▶ [What you are asked to do] Transcribe nothing but the lines from the one with "414x300 pixels. How" to the end of the entries, both included, keeping each exact and leaving every picture out.
Exercise data START
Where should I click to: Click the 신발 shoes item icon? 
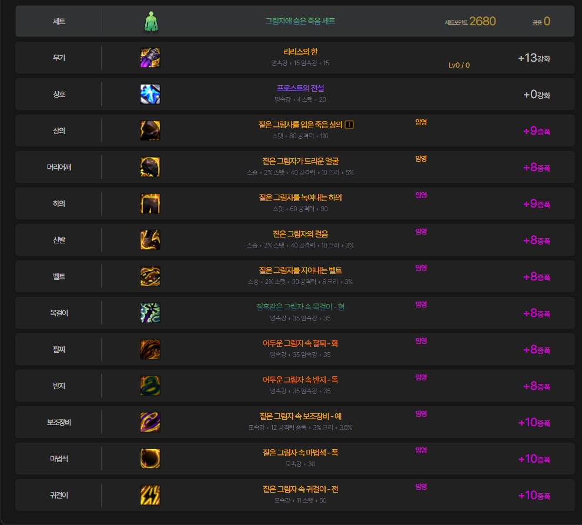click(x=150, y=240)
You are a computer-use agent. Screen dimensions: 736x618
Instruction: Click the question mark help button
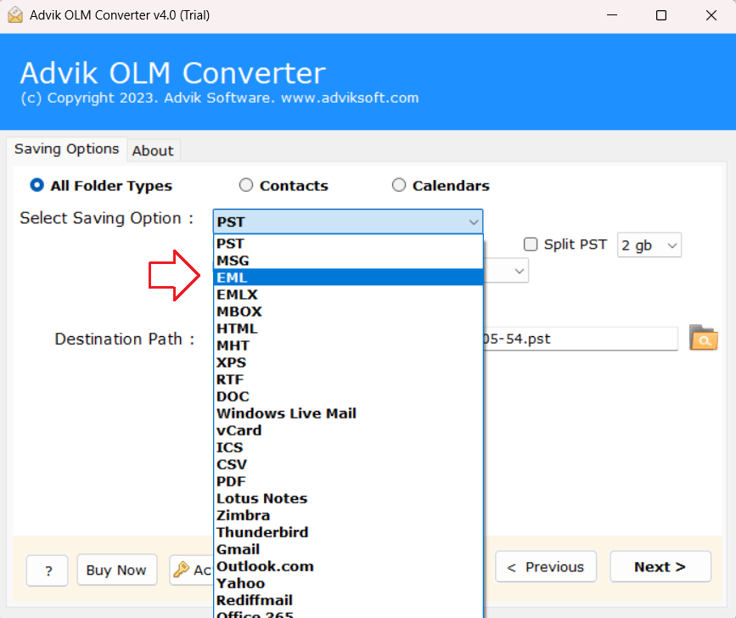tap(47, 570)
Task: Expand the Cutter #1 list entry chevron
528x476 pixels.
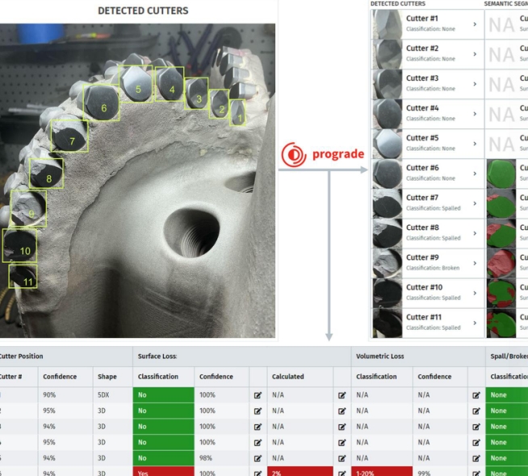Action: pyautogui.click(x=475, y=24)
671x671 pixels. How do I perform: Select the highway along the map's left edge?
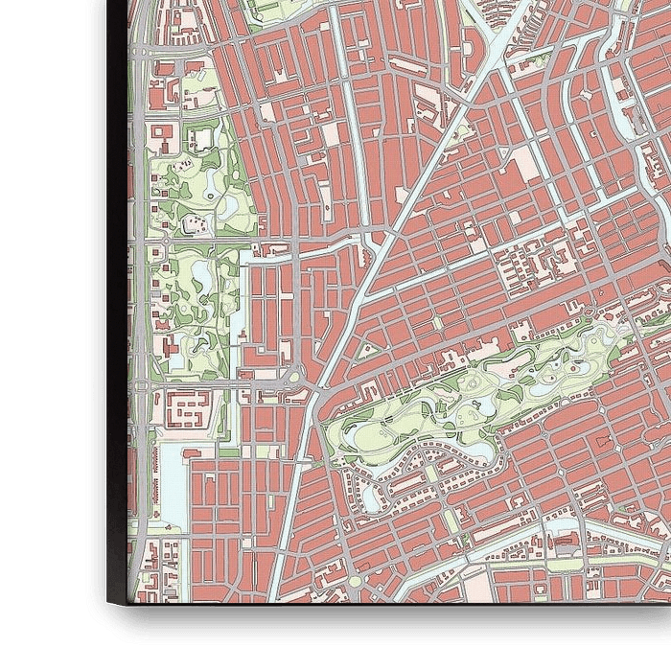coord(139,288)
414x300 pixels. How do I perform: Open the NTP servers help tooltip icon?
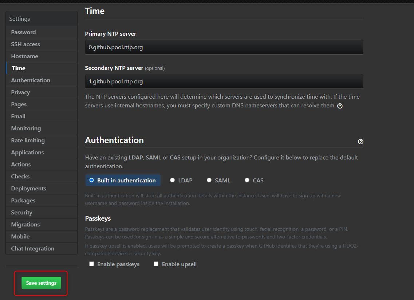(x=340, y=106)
Exercise data END
▶ [Answer below]
414x300 pixels. How do I perform: Open the NTP servers help tooltip icon?
(x=340, y=106)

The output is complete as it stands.